Il y a déjà plusieurs années que certains groupes écologiques ont commencé à demander le retour à une certaine souveraineté alimentaire. Les arguments sont très nombreux à l’appui de cette position, on les retrouvera d’ailleurs en bonne partie dans le dossier du numéro 23 d’À bâbord ! sur la souveraineté alimentaire.
Les affaires sont les affaires
Mais il y a déjà longtemps que l’agriculture s’est concentrée, pour l’essentiel, entre les mains de quelques gros propriétaires d’agrobusiness et que les décisions sont prises ailleurs. Bref, en se livrant à une monoculture intensive, on accélère la défertilisation des sols. La culture du maïs est d’ailleurs l’une des pires dans ce domaine. Gérée par des organisations multinationales ou par les banquiers qui détiennent les dettes importantes des petits fermiers, il est clair que l’agriculture va produire ce qui est le plus rentable à court terme, c’est-à-dire des intrants pour le secteur énergétique.
La concentration des profits réalisés sur les produits alimentaires entre les mains des intermédiaires oblige souvent les petits producteurs à vendre leurs produits à perte pendant que le consommateur ne cesse de voir les prix augmenter. Ces intermédiaires qui partent avec le profit finissent par acheter les fermes qui deviennent des parties intégrantes de conglomérats intégrés verticalement. À ce moment-là, l’agriculture est entrée dans le domaine du business où les considérations humaines et environnementales ne pèsent pas lourd.
Ces mêmes pays qui vont imposer aux Africains de changer de culture et, souvent, de massacrer leur agriculture vivrière au profit d’exportations aléatoires au nom du libre-marché subventionnent allègrement leurs producteurs agricoles, faussant ainsi toutes les règles et rendant souvent les produits du tiers-monde beaucoup trop chers. Souvenons-nous de ce fermier coréen qui s’est immolé pendant une réunion de l’OMC à Cancun après avoir tout perdu parce que les Australiens subventionnent les producteurs de bétail. Le même phénomène se produit avec le coton et le riz, contrevenant ainsi aux ententes promulguées et signées par ces mêmes pays.
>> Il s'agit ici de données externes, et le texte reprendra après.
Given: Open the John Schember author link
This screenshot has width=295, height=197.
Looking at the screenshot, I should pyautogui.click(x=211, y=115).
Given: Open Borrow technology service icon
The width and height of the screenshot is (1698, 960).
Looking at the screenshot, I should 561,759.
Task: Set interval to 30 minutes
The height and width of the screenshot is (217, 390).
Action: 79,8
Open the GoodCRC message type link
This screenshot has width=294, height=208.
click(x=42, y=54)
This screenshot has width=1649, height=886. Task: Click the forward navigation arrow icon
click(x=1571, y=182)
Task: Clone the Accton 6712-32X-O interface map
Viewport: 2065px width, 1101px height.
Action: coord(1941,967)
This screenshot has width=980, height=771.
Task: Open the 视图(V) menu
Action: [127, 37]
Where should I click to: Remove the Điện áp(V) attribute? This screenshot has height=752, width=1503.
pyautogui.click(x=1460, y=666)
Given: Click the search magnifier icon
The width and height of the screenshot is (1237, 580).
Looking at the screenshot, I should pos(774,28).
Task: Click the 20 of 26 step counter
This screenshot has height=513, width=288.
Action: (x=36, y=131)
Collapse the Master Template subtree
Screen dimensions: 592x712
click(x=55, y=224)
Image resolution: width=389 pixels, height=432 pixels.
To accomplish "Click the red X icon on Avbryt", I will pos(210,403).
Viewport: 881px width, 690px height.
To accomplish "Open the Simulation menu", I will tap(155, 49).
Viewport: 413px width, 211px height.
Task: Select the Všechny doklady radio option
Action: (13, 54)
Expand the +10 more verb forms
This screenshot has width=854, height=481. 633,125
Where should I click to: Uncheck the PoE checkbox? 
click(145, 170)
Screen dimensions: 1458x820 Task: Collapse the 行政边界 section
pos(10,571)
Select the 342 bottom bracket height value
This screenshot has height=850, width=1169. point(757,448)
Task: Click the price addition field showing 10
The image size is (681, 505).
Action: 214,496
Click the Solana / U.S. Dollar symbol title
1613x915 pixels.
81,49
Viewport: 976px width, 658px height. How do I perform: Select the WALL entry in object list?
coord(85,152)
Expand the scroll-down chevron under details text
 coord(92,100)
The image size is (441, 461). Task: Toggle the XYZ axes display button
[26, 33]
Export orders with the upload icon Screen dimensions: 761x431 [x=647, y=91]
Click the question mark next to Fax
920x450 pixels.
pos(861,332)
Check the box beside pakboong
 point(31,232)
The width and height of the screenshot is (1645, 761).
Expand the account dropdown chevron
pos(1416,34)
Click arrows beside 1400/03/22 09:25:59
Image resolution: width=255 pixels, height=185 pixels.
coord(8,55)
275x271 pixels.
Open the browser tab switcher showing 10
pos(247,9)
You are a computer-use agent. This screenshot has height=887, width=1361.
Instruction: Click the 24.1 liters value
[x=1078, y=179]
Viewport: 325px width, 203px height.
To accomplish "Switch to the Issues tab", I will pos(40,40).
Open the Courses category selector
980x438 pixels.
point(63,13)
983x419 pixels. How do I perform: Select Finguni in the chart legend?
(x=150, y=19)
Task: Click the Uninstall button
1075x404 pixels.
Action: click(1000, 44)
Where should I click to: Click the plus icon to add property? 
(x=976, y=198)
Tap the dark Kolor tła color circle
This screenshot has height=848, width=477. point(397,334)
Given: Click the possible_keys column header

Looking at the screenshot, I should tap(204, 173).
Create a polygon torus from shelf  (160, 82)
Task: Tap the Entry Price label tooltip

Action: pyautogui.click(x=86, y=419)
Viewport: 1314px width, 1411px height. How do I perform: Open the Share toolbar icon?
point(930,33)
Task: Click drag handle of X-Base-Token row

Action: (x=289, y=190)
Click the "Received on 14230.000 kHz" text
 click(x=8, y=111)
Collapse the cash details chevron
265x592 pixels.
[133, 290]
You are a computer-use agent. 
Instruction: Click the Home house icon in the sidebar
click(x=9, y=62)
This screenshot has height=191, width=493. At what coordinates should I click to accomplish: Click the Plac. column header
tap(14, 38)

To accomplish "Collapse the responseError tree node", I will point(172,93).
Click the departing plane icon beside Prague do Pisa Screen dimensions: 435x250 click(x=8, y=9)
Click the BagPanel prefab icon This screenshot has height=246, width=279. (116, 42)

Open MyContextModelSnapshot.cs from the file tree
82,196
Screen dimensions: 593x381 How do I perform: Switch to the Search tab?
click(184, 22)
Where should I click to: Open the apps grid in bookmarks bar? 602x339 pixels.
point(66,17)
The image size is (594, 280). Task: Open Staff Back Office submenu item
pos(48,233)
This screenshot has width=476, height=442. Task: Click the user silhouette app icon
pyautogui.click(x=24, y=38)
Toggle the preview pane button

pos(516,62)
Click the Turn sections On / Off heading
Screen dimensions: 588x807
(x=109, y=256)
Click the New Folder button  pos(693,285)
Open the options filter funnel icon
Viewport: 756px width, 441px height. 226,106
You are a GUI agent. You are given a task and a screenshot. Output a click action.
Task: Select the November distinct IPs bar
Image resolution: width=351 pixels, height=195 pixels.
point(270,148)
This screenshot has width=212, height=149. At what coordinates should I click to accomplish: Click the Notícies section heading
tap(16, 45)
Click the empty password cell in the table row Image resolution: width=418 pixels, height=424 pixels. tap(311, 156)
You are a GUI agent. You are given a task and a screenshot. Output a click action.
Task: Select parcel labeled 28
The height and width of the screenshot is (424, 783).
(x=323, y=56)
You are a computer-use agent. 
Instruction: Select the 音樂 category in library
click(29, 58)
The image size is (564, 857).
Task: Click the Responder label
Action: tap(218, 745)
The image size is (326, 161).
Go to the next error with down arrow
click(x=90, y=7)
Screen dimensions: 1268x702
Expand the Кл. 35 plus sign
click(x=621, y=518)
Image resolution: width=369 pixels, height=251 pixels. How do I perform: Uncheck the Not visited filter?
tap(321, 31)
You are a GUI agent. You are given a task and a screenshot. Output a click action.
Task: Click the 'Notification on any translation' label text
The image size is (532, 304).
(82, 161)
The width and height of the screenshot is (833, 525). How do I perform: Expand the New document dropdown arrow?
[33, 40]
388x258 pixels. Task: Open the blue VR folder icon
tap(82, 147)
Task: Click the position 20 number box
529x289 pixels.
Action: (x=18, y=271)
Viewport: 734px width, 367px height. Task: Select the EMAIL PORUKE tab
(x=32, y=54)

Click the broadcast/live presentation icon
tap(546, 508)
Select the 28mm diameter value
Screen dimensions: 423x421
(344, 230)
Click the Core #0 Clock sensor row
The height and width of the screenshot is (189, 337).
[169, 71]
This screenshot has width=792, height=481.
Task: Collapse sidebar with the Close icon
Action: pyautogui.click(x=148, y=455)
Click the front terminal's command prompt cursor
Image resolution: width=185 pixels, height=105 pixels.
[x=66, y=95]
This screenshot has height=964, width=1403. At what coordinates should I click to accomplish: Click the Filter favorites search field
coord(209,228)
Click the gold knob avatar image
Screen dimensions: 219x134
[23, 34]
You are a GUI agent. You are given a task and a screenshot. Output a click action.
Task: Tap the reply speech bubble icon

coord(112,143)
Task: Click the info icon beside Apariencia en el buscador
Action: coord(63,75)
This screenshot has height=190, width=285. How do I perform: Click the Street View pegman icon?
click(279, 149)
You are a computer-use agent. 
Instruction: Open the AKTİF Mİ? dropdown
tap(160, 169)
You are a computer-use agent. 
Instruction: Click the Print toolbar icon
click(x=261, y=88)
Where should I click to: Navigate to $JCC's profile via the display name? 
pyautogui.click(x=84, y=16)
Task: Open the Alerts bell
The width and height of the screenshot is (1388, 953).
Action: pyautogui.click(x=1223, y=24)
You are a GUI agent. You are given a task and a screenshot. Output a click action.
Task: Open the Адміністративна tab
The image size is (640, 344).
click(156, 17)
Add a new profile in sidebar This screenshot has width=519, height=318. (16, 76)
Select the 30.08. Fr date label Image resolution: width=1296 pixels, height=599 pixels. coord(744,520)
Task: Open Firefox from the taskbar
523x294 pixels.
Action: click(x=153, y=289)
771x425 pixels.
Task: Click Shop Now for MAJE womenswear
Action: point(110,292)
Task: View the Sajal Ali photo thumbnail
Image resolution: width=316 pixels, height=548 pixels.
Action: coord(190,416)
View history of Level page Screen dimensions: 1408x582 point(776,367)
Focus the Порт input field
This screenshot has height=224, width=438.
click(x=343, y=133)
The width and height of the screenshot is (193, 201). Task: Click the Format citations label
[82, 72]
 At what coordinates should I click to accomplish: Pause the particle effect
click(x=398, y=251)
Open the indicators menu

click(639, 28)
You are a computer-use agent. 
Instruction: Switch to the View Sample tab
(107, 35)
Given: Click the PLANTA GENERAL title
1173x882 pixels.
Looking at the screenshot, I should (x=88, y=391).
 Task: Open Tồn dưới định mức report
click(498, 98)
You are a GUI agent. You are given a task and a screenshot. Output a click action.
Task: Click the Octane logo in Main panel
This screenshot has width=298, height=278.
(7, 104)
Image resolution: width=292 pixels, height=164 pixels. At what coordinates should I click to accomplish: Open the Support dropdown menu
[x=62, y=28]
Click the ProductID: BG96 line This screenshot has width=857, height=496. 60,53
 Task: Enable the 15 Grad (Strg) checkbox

Les États-Unis, grands pourfendeurs de toutes les entraves au marché (souvenons-nous du bois d’œuvre), subventionnent abondamment leurs produits agricoles parfois au-delà de 60 % des coûts de production.
Un réel problème
Pour terminer ce portrait bien parcellaire, notons que certains spécialistes pensent que les changements climatiques vont réduire considérablement l’espace des terres cultivables sur la planète (certains vont jusqu’à 50 %. Il va donc falloir chercher à augmenter cet espace et non à le réduire. Plus que jamais, il est donc temps de « modérer nos transports ». La crise est bien réelle, mais il est aussi clair que les pouvoirs économiques ont décidé d’en profiter pour faire de l’argent et semer la terreur dans la population. Les solutions existent. On pourra les trouver dans plusieurs documents publiés par des groupes ou des spécialistes de toutes sortes. Cependant, aucune ne semble passer par la poursuite du système économique que nous connaissons.
[1] Serge Latouche, « La déraison de la croissance des transports », À bâbord !, no 11, octobre/novembre 2005.